Miami-Dade County

Not the luggage to lose: Travel bags of irate county bosses go MIA at MIA

File photo: A traveler rests on the floor as American Airlines aircraft are lined up at the gates at Miami International Airport.
File photo: A traveler rests on the floor as American Airlines aircraft are lined up at the gates at Miami International Airport. AP

Any airport can lose passenger luggage, but officials at MIA probably wish it hadn’t happened to these passengers.

Wednesday night, at 7:09, a charter plane ferrying Miami-Dade politicians landed at Miami International. The 100 or so VIP passengers were returning from a group lobbying trip to Tallahassee — an annual excursion known as Dade Days.

For more than an hour, their luggage was nowhere to be found, Miami-Dade County Commissioner Audrey Edmonson complained. Edmonson, who was on the plane, said the group at one point was told to walk to a different gate.

“So we walk all the way to Gate 13, and we stand there, and we wait and we wait and we wait, and there’s no bags,” Edmonson said during a Thursday meeting of the commission’s Trade and Tourism committee.

Edmonson said the passengers eventually learned their luggage had surfaced at the original gate, Gate 2, so they trudged back to where they started.

“By this time, everybody’s agitated, they’re frustrated,” Edmonson said. “And, you know, the talk about how bad the airport is has started.”

County Commissioner Jose “Pepe” Diaz, who chairs the tourism committee, called the luggage mix-up “embarrassing.” Commissioner Dennis Moss said the incident is now probably the “talk of the town” with leaders of various Miami-Dade cities, some of whom “like to see us fumble and stumble and bumble.”

Ken Pyatt, the airport’s deputy director, apologized to commissioners at Thursday’s meeting, and said the luggage mistake was caused by a gate change when the charter flight arrived. When the arrival gate changed, the luggage location didn’t update as it should have in the airport’s computer system, Pyatt said.

“It was a glitch in the system, and that was our fault,” Pyatt told commissioners, while promising “we’ll make sure it doesn’t happen again.”

We’ll make sure it doesn’t happen again.

Ken Pyatt

airport deputy director

MIA has spent considerable time — and money — trying to shed its old reputation as a confusing, unwelcoming airport for travelers. In recent years, improvements to the airport include the $3 billion North Terminal, better retail stores, and self-service passport kiosks to reduce lines.
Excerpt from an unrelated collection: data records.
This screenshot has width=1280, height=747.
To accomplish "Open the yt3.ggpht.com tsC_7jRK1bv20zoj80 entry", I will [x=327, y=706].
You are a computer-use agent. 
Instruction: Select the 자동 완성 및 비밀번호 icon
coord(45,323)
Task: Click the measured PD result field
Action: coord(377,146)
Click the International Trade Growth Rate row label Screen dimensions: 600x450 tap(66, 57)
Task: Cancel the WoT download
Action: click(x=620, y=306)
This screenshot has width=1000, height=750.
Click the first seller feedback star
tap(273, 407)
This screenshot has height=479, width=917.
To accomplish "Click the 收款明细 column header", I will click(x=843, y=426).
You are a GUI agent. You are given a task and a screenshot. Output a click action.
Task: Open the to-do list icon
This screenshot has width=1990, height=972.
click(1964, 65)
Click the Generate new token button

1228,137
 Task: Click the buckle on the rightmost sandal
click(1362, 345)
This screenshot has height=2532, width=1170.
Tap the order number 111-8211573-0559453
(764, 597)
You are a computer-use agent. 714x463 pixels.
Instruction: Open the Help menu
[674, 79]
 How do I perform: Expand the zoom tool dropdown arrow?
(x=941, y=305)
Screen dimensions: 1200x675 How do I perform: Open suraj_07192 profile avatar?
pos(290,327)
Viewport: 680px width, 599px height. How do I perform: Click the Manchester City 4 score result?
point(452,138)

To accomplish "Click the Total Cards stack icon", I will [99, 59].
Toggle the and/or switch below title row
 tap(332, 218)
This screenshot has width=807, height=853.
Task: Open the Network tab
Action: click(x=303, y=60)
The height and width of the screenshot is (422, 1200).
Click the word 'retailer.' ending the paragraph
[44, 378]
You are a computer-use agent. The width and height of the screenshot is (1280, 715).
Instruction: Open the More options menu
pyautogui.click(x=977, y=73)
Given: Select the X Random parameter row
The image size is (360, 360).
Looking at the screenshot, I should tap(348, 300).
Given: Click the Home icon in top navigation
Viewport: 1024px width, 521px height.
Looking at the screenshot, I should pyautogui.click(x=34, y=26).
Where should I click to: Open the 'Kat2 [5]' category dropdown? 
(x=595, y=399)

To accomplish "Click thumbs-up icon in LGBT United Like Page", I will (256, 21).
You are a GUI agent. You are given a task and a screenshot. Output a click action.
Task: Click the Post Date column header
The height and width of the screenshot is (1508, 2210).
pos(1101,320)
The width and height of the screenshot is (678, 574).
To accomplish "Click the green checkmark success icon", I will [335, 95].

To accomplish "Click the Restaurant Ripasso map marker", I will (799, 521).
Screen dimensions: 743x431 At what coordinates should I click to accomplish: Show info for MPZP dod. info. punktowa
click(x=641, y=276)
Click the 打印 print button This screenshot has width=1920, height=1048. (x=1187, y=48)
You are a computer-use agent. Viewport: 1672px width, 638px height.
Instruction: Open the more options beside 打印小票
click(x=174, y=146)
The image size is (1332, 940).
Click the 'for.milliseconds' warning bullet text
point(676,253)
Metrorail service now runs to MIA, and a mile-long Skytrain ferries passengers between airport gates.

But there have still been the occasional hiccups. A year ago, a massive baggage problem caused by “various mechanical issues” led to roughly 2,500 passengers landing in destinations around the world without their luggage — which had been left behind in Miami. At the time, MIA officials blamed American Airlines, which maintains that particular baggage system.

In December — during peak travel season — MIA’s Skytrain went out of service after a derailment during overnight maintenance. It was out of service for four days.

Earlier this month, the county’s push to add “iconic” retail stores to MIA ending up causing ethnic friction, after a black commissioner complained about no-bid retail contracts given to Perry Ellis and Gloria Estefan. The commissioner, Barbara Jordan, wanted black- and Haitian-owned business to also get handpicked for retail contracts.

The commission approved Jordan’s legislation, which instructed MIA to sign leases with Chef Creole and Jackson Soul Food.